Before J. H. Reynolds purchased said property from Burke for Cranfill & Reynolds (now defendant General Crude Oil Co.), he had made a complete abstract of the title thereof and caused the same to be examined by an employee in their behalf.

Before the defendant Magnolia Petroleum Corporation purchased an interest from Cranfill & Reynolds, it had a complete abstract of title thereof examined by its attorney, who had none of the original papers before him and none of the alterations in the Burke deed were shown by said abstract, and it purchased without knowledge of any of the changes in the Burke deed, or claims of plaintiffs.

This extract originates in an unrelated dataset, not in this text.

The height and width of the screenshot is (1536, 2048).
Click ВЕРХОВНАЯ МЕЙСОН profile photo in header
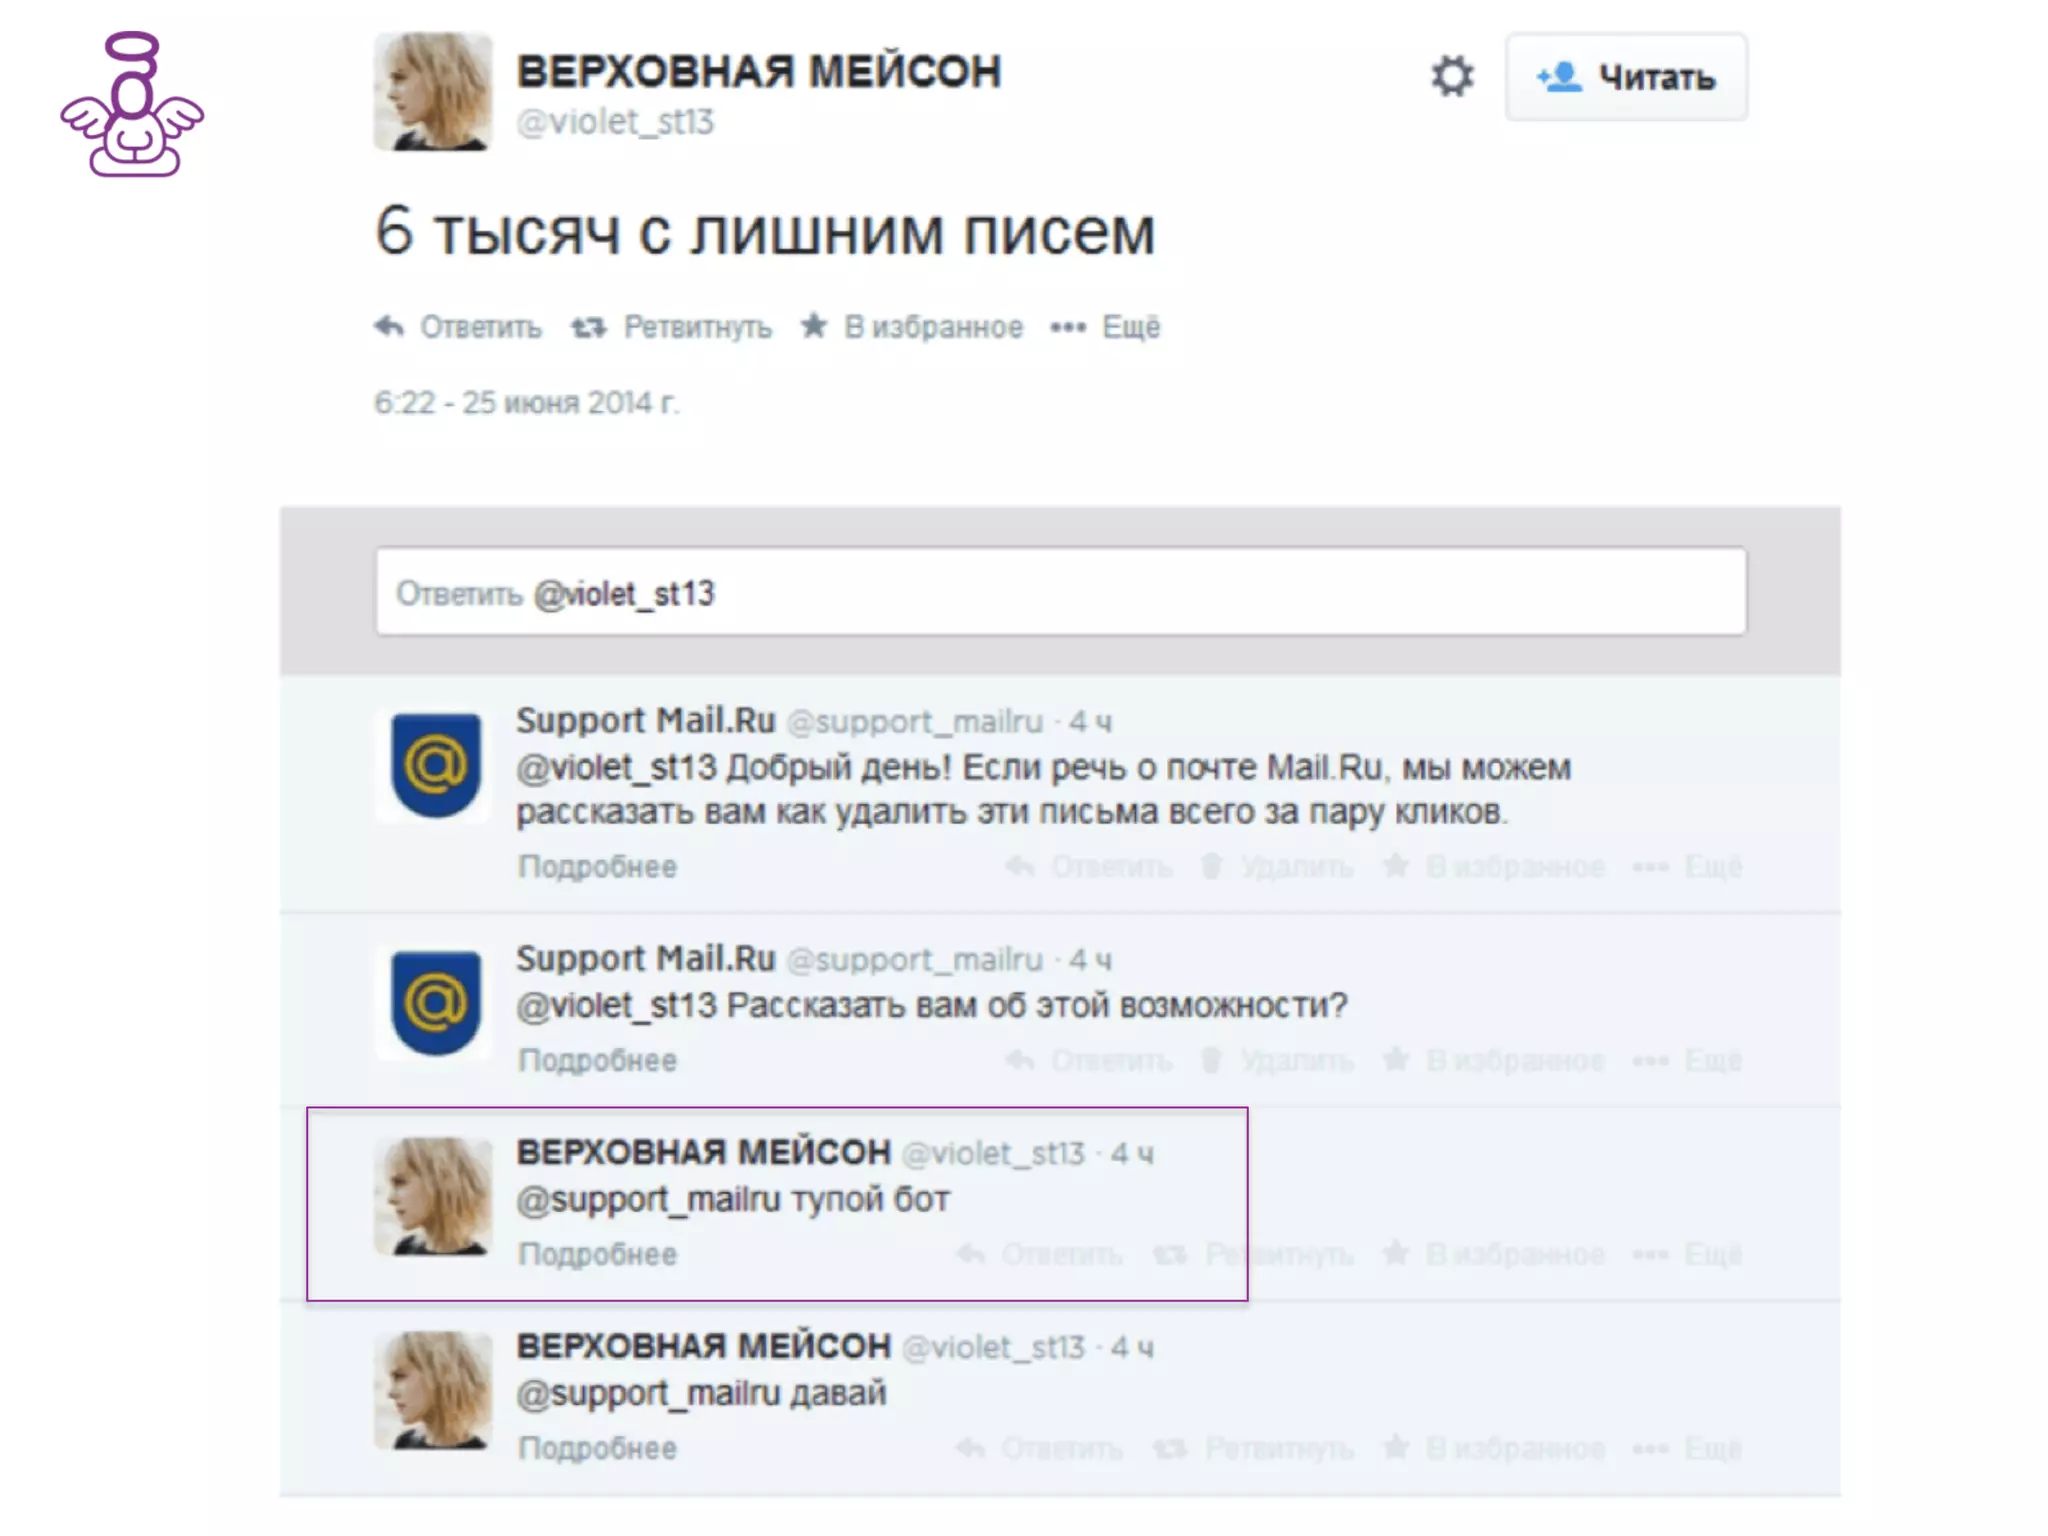coord(433,92)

The alterations in the Burke deed were made without the knowledge of the Cisco bank, and plaintiffs first learned of them by an inspection of the deed records of Lea County, about June 22, 1928; but they never knew that these alterations were made in the deed while it was tortiously in Asbury's possession, and that the deed had never been delivered, until so stated by defendants' counsel at the opening of the trial of this suit.

At the time Asbury contracted to buy the property it was of the value of $800, and thereafter steadily increased in value, and at the time this suit was filed it was worth many thousands of dollars.

In June, 1928, plaintiffs contracted to convey to one Payne an undivided one-half interest in the minerals in said land, but were informed that according to the record title they had theretofore conveyed three-fourths to others. It was at this time they discovered the alteration of the Burke deed by an...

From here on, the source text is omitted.